WORK TO COMPLETE:
How many of the lines below contain the string "width"? Case counts, and the reply should be only the number.

MATERIALS PROVIDED:
────────────────────

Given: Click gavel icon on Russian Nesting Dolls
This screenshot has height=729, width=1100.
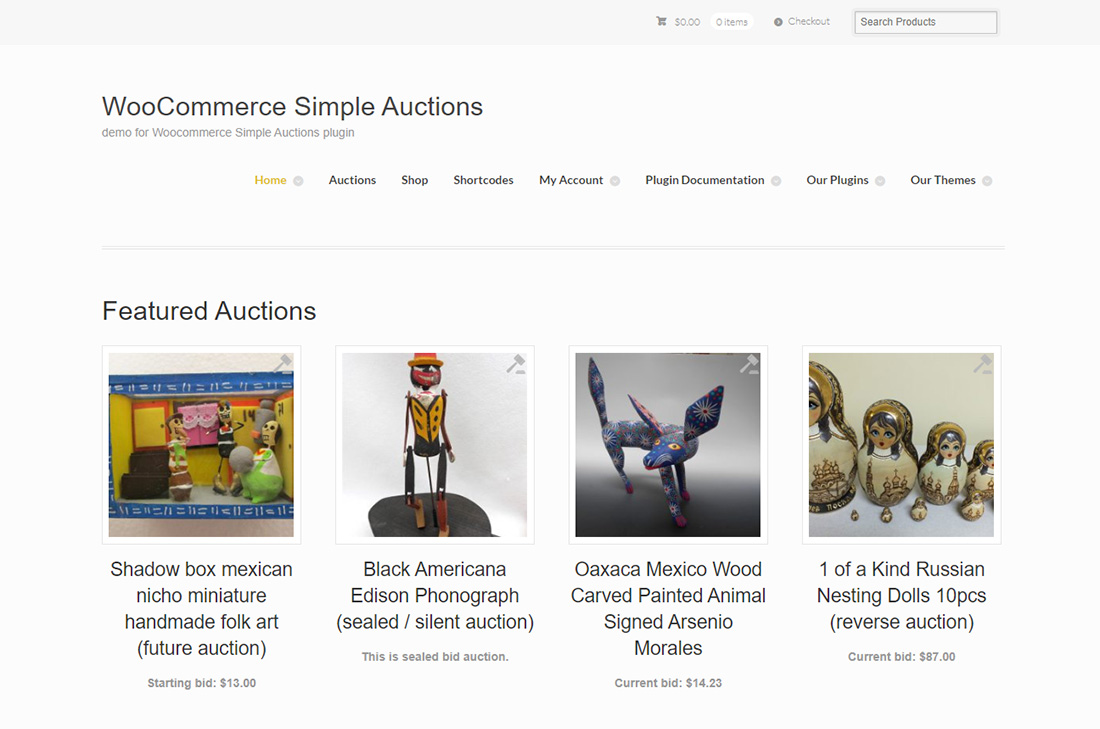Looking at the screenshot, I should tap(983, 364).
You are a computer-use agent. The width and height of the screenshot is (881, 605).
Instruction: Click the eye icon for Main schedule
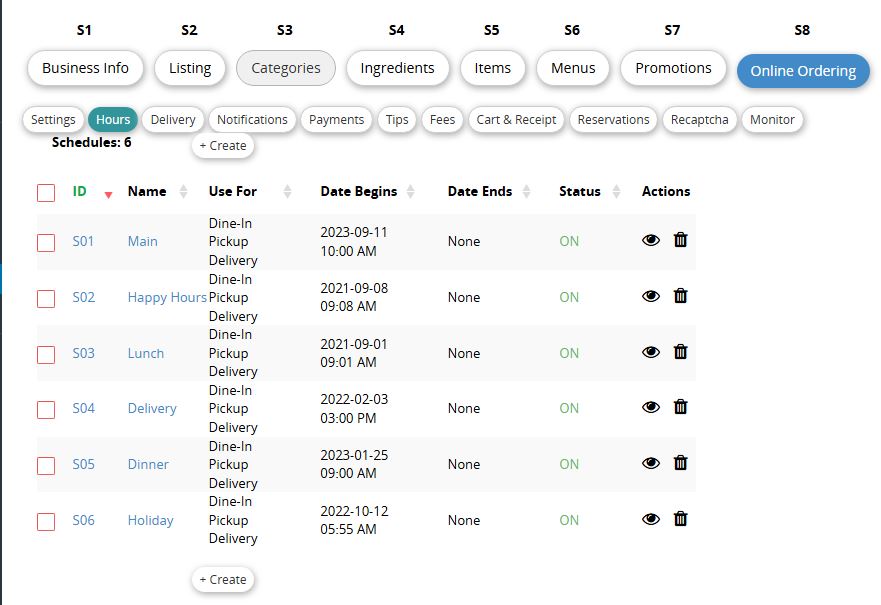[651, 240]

────────────────────

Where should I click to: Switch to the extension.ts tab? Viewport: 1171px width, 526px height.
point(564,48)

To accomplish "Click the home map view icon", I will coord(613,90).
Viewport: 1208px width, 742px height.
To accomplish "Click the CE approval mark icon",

────────────────────

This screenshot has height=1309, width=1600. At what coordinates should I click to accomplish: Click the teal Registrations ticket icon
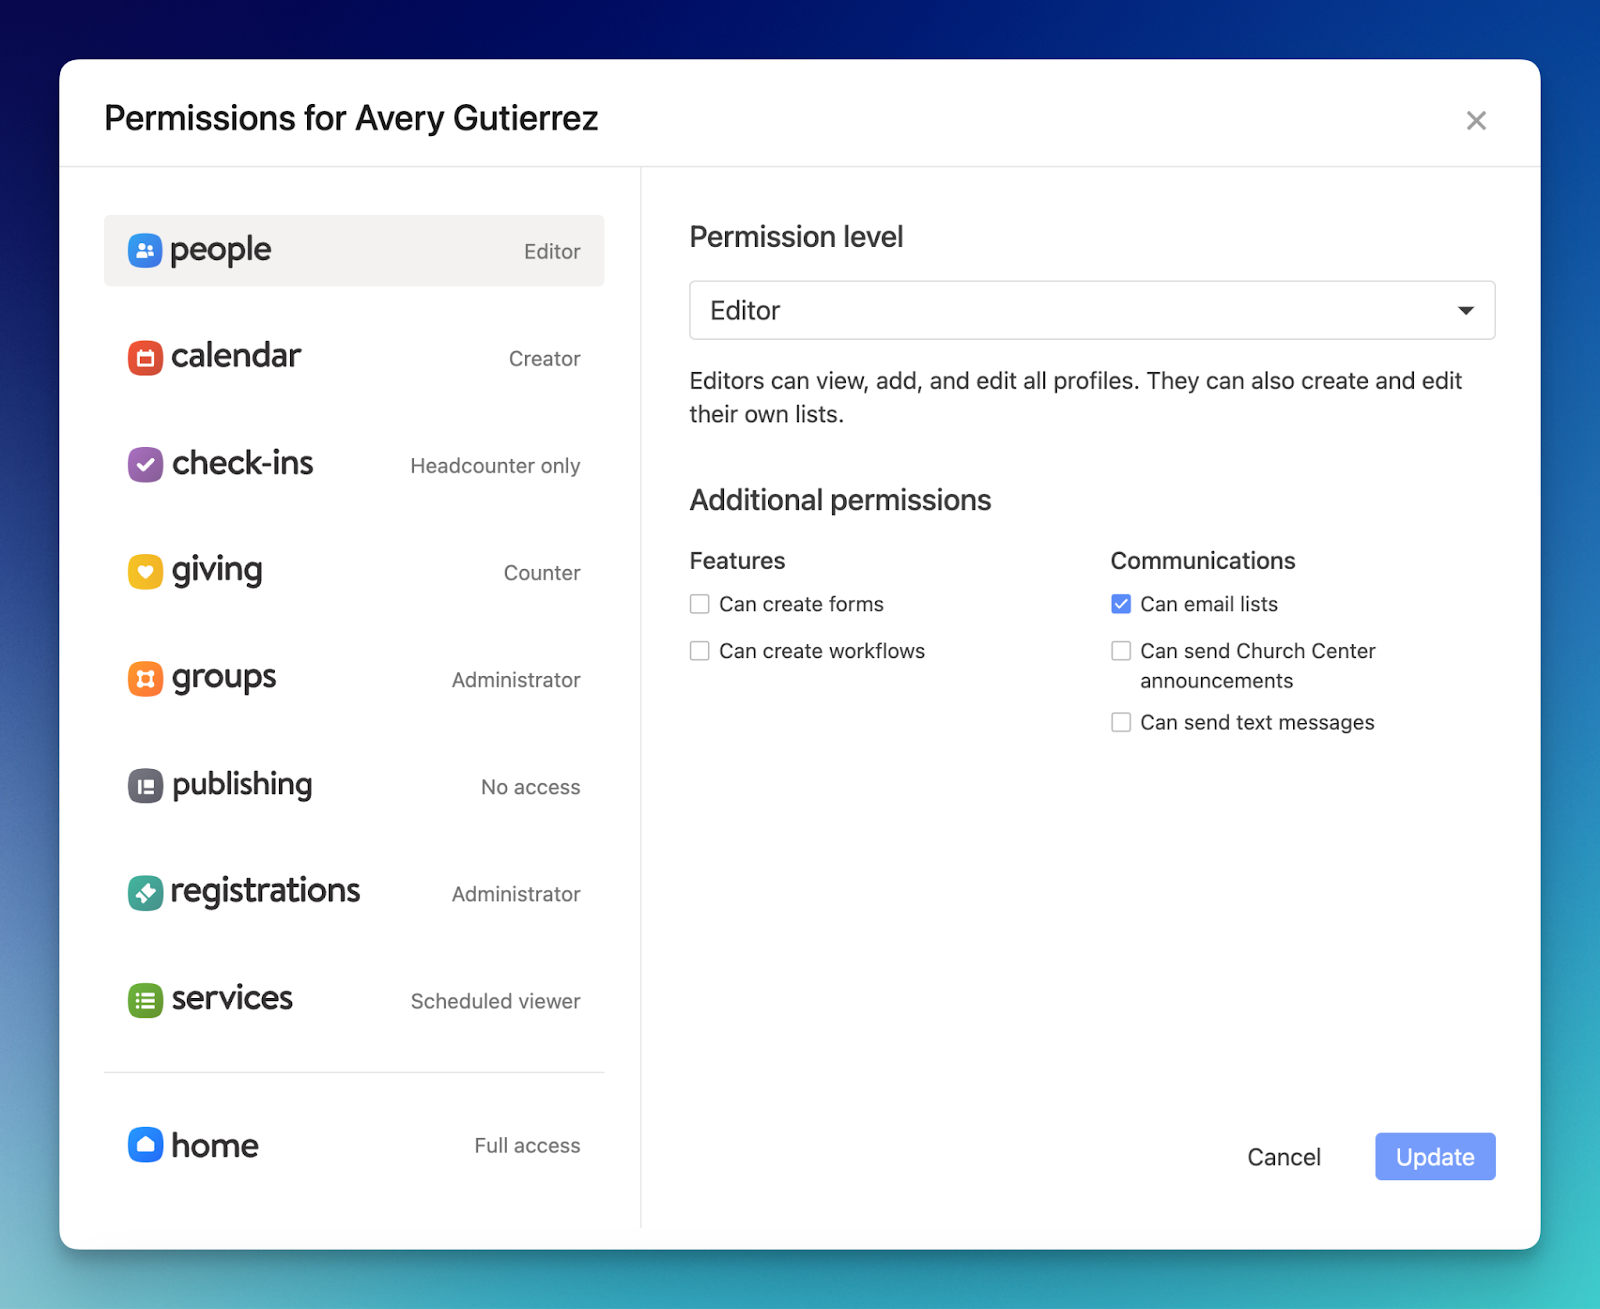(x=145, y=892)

────────────────────

FINAL RESULT:
5